9 Posted by Dennis Dey at 08/22/09 10:27 AMMy wife, who is a diabetic, picked up a sliver in her foot, which has no feeling. She went to the emergency room to have it removed. She was told to make an appointment at clinic that handles foot problems. The clinic only saw patients on Friday, 4 days away. They gave her an appointment in 2 weeks. Her foot became very sore even though she normally has no feeling in it. She went back to the emergency room and the doctor hat she had seen caled the clinic to make sure that they saw her sooner. On Friday, the clinic doctor had to lance the wound which was now very infected. On the following tuesday, the sliver was removed but the wound was very large and home visits by a nurse were needed for several weeks while the wound healed. The hospital costs were nearly $8000 and home nurse visits and other costs were another $4000, all for a sliver removal.
I agree with the comment that scathes CR for not addressing the need for malpractice (tort) reform.
Defensive medicine costs an estimated 30 billion of dollars each year in unnecessary tests and consultations. Many of the tests, consultations and referrals that are so widely critizised as unnecessary are the result of defensive medicine and not greed. Contrary to popular belief physicians are NOT usually paid more "for every pill and every test" they order. However physicians can be severely penalized for every test or pill they DO NOT order because of the allegation of failure to diagnose or treat in the course of a malpractice suit. As we know in some states the settlements go into the tens of millions. A strong incentive for many to "be on the safe side" and "do everything".

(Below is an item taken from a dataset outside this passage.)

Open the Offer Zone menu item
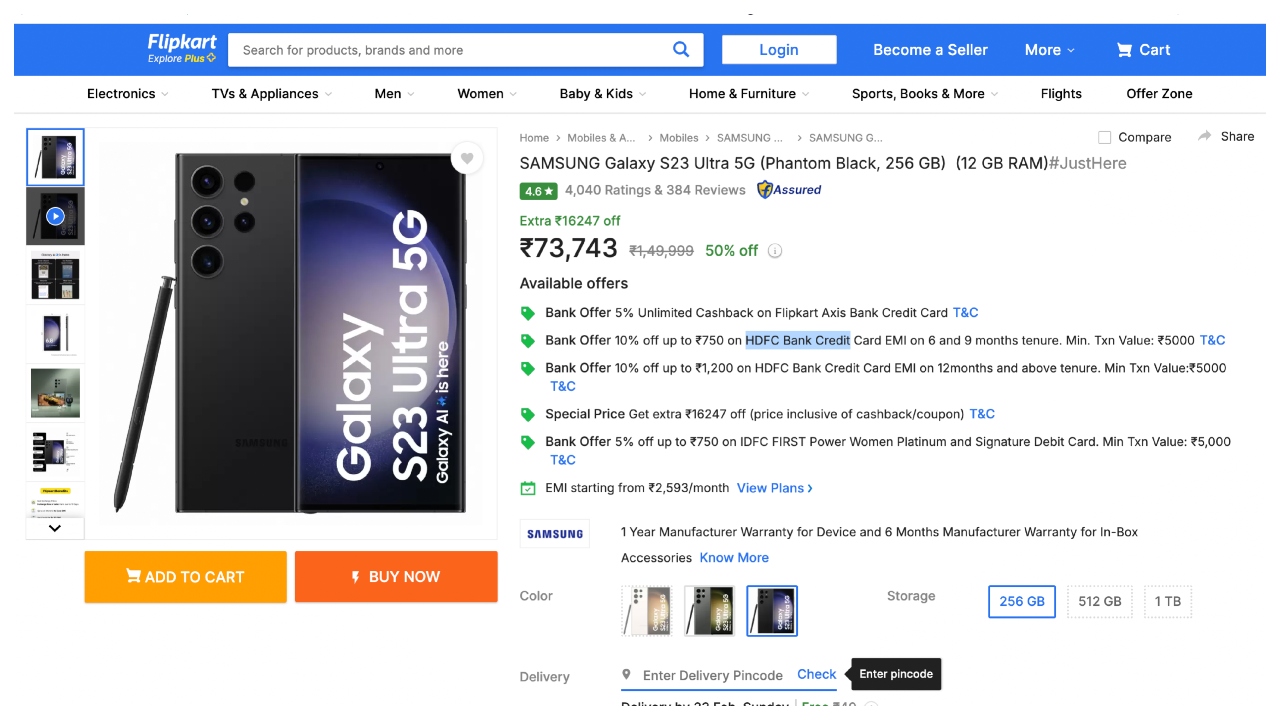Image resolution: width=1280 pixels, height=720 pixels. (x=1159, y=94)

Doctors then are rightfully afraid that any bad outcome will be scrutinized by malpractice attorneys eager to point out an ommission. Who can blame them?
Another fact is: even in the most capable hands there will be bad outcomes and as long as there is no tort reform the sick patient is going to be the hot potatoe. This will only get worse as cost cutting efforts attempt to limit referrals and tests.
You can't have reform if you don't address the 400 pound gorilla called the tort system which helps a few attorneys to earn millions while sinking the ship of american healthcare for all of us.
The good thing about tort reform: it would cost nothing and would start saving money immediately without reducing any access to services. And with the doctor's minds freed from malpractice worries the quality of care might even improve at the same time.
I don't know a malpractice lawyer who has ever cured anyone. Think about it, CR and politicians alike. Lawyers (including those working for CR?) and their close friends the politicians don'like to hear it. This however makes it no less true: There cannot be a meaningful health care reform without tort reform.